Corridoio in Spagna.
Nessuno sa con certezza quanti visti di transito sono stati rilasciati, consentendo ai rifugiati di passare dalla Francia alla Spagna e proseguire fino al Portogallo. Ma le stime vanno da 10.000 a 30.000 e la maggior parte ha cercato di attraversare l’Atlantico verso varie destinazioni americane.
La Sousa Mendes Foundation, con sede negli Stati Uniti, ha identificato circa 3.800 destinatari di questi visti.
Come posseduto da un senso di missione, il console firmava i visti persino sulla strada, mentre la folla di Bordeaux iniziava a formare una colonna umana verso sud, verso la città di confine di Hendaye. Si fermò al consolato di Bayonne per pubblicare altri documenti.
♦ Il ministero degli Esteri a Lisbona iniziò a inviare cablogrammi a Bordeaux, ordinandogli di desistere, e nei rapporti dei colleghi che aveva “perso i sensi”.
♦ Le autorità spagnole dichiararono i suoi visti non validi, ma migliaia di persone avevano già superato il fiume Bidasoa nella regione basca della Spagna.

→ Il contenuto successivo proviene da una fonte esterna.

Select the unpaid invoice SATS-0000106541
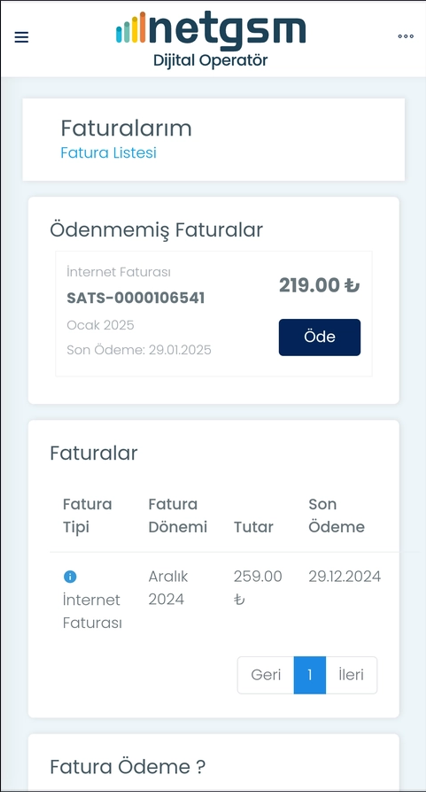The image size is (426, 792). (x=135, y=298)
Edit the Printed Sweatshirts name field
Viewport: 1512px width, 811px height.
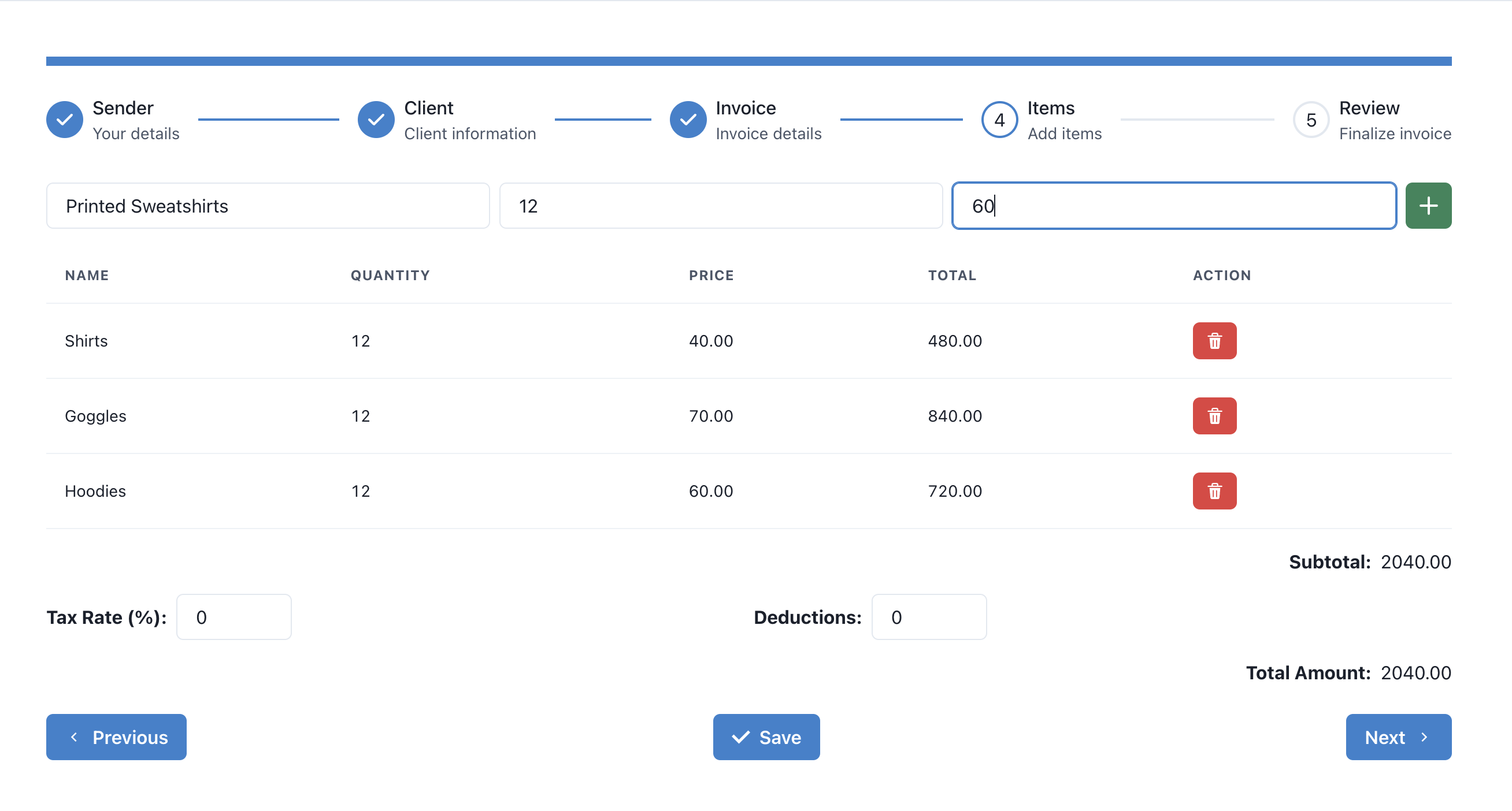coord(267,205)
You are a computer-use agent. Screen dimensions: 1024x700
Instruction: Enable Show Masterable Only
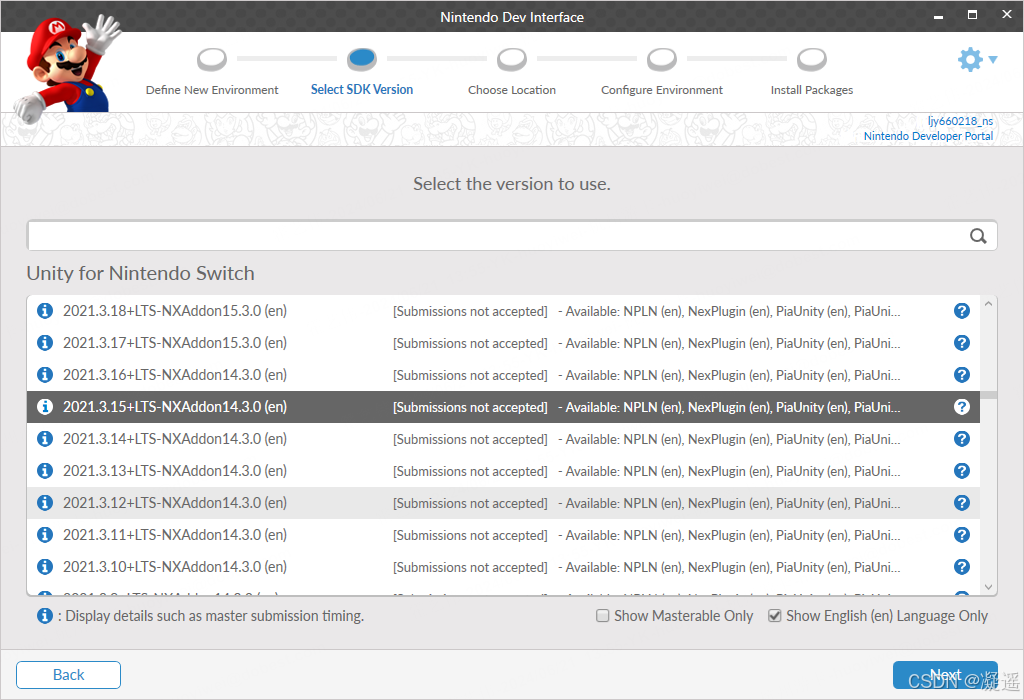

Chi ce l’ha fatta ad uscire?
Alla fine, Sousa Mendes riferì ai suoi capi a Lisbona l’8 luglio.
Tra coloro che fuggirono dalla Francia occupata grazie ai suoi visti c’erano l’artista surrealista Salvador Dalí, il regista King Vidor, membri della famiglia bancaria Rothschild e la maggior parte del futuro governo belga in esilio.
♦ Il Portogallo di Salazar successivamente sarebbe stato elogiato per il suo ruolo nel consentire ai rifugiati di sfuggire all’occupazione e alla repressione nazista, ma Sousa Mendes fu espulso dal corpo diplomatico e lasciato senza pensione.
La sua casa di famiglia a Cabanas de Viriato andò in rovina, anche se l’esterno fu restaurato.

“Sousa Mendes è stato maltrattato da Salazar. È morto nella miseria come un povero, e i suoi figli sono emigrati per cercare di trovare un futuro da qualche altra parte”, afferma Henri Dyner.
La famiglia di Henri è finita in Brasile, prima di trasferirsi negli Stati Uniti per motivi professionali. Ma ricorda quell’uomo che ha avuto coraggio nelle sue convinzioni.
“Per come stanno le cose oggi nel mondo, abbiamo bisogno di più persone disposte a difendere ciò che è giusto e prendere una posizione.”
(fonte:<bbc.com/news>, 20 giugno).

Il console portoghese che salvò migliaia di persone dall’olocausto. E’ la straordinaria storia di Aristides de Sousa Mendes che, obbedendo alla sua coscienza più che ai suoi superiori, durante la seconda guerra mondiale salvò migliaia di persone dalla deportazione nazista. Ma non obbedire ai suoi superiori lo fece cadere in disgrazia agli occhi del suo governo che gli tolse il posto e anche lo stipendio. Alla fine morì sconosciuto nel 1954. – Nel 1966 Yad Vashem lo riconosce come Giusto tra le nazioni; nel 1986 viene premiato postumo con l’Ordine della Libertà e finalmente nel 1988 il parlamento portoghese ritira, postumo, le accuse disciplinari nei suoi confronti. Una riabilitazione totale, anche se postuma.